▸ **PROBLEM REQUIREMENTS**:
Lift out, unaltered, the lines of the material below between the line holding "Zubehör Schneiden & Schweißen (173, 1528)" and the line holding "Schleifmaschine", counting both.

-- DATA TO EXAMINE follows --

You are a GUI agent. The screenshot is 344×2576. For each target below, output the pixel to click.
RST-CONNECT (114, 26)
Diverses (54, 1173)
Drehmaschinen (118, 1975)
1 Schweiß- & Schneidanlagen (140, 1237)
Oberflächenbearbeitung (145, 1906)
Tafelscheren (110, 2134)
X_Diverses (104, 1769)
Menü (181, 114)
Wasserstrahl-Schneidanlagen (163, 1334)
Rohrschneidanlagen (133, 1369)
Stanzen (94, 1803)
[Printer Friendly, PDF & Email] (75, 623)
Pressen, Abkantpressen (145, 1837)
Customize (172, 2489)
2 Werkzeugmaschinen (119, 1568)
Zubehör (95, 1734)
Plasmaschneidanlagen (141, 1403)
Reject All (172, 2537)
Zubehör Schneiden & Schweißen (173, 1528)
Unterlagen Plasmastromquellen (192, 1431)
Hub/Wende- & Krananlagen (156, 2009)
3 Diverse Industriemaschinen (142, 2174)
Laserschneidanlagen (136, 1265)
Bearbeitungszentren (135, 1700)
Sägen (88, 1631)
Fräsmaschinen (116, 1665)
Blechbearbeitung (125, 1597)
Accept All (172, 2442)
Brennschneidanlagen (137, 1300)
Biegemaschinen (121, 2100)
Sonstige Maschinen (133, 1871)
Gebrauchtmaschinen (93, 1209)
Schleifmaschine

-- DATA TO EXAMINE concluded --
-- DATA TO EXAMINE follows --

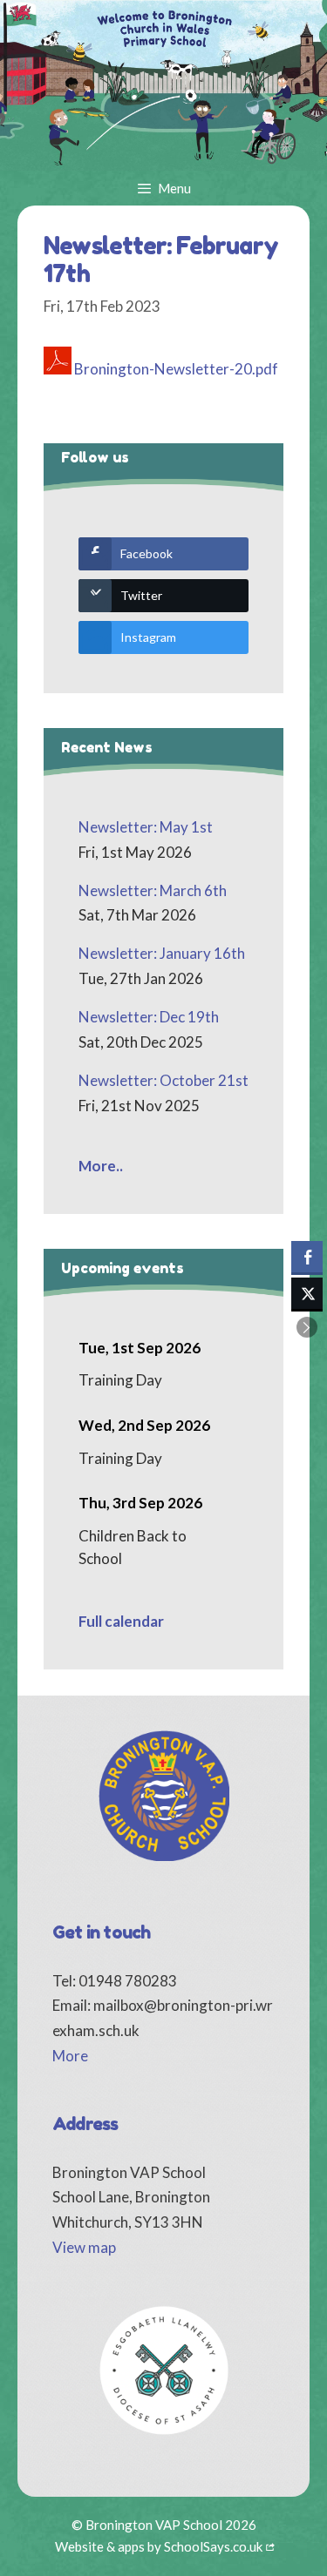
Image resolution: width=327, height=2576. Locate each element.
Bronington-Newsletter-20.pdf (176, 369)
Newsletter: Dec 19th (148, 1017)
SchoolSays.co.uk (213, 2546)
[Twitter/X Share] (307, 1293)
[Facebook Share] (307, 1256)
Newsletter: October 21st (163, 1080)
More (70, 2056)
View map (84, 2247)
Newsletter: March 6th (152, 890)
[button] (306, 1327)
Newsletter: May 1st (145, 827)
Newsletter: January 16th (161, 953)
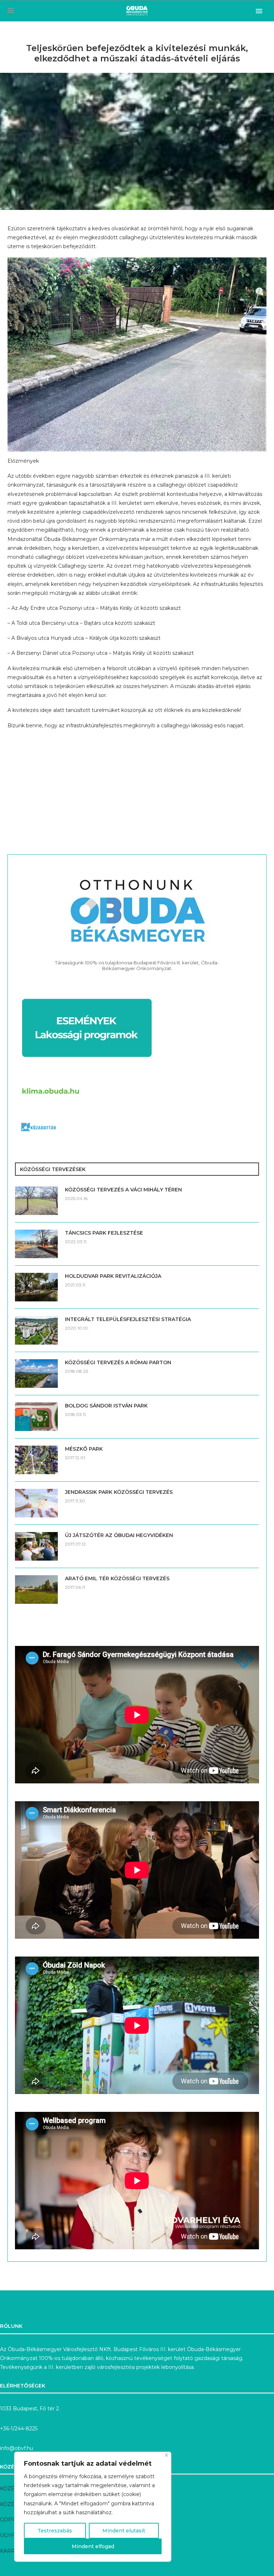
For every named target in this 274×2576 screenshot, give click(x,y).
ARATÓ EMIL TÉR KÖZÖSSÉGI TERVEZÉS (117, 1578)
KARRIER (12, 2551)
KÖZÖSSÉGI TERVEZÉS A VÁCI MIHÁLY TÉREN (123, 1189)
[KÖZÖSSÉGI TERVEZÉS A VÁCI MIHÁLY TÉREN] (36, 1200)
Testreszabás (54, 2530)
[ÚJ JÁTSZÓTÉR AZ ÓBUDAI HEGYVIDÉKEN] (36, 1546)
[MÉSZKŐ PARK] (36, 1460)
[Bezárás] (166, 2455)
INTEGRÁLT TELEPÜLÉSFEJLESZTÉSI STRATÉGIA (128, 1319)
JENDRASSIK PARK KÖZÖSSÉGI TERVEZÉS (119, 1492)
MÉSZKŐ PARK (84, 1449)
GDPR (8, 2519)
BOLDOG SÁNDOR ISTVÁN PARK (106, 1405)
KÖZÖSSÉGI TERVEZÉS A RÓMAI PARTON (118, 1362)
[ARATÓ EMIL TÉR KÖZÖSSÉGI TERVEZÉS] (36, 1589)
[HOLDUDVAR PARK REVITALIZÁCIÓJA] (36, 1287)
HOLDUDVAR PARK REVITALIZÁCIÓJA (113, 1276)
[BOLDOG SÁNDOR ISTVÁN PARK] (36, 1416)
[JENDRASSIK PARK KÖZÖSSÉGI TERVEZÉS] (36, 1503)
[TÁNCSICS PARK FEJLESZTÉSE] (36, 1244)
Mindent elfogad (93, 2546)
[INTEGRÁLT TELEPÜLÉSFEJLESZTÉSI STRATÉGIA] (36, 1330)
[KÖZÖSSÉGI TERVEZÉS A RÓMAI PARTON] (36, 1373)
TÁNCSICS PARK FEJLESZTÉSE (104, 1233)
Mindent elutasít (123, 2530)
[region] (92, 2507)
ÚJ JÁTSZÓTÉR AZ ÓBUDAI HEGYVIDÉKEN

-- DATA TO EXAMINE concluded --

▸ **EXERCISE OUTPUT**:
Zubehör Schneiden & Schweißen (173, 1528)
Unterlagen Plasmastromquellen (192, 1431)
Hub/Wende- & Krananlagen (156, 2009)
3 Diverse Industriemaschinen (142, 2174)
Laserschneidanlagen (136, 1265)
Bearbeitungszentren (135, 1700)
Sägen (88, 1631)
Fräsmaschinen (116, 1665)
Blechbearbeitung (125, 1597)
Accept All (172, 2442)
Brennschneidanlagen (137, 1300)
Biegemaschinen (121, 2100)
Sonstige Maschinen (133, 1871)
Gebrauchtmaschinen (93, 1209)
Schleifmaschine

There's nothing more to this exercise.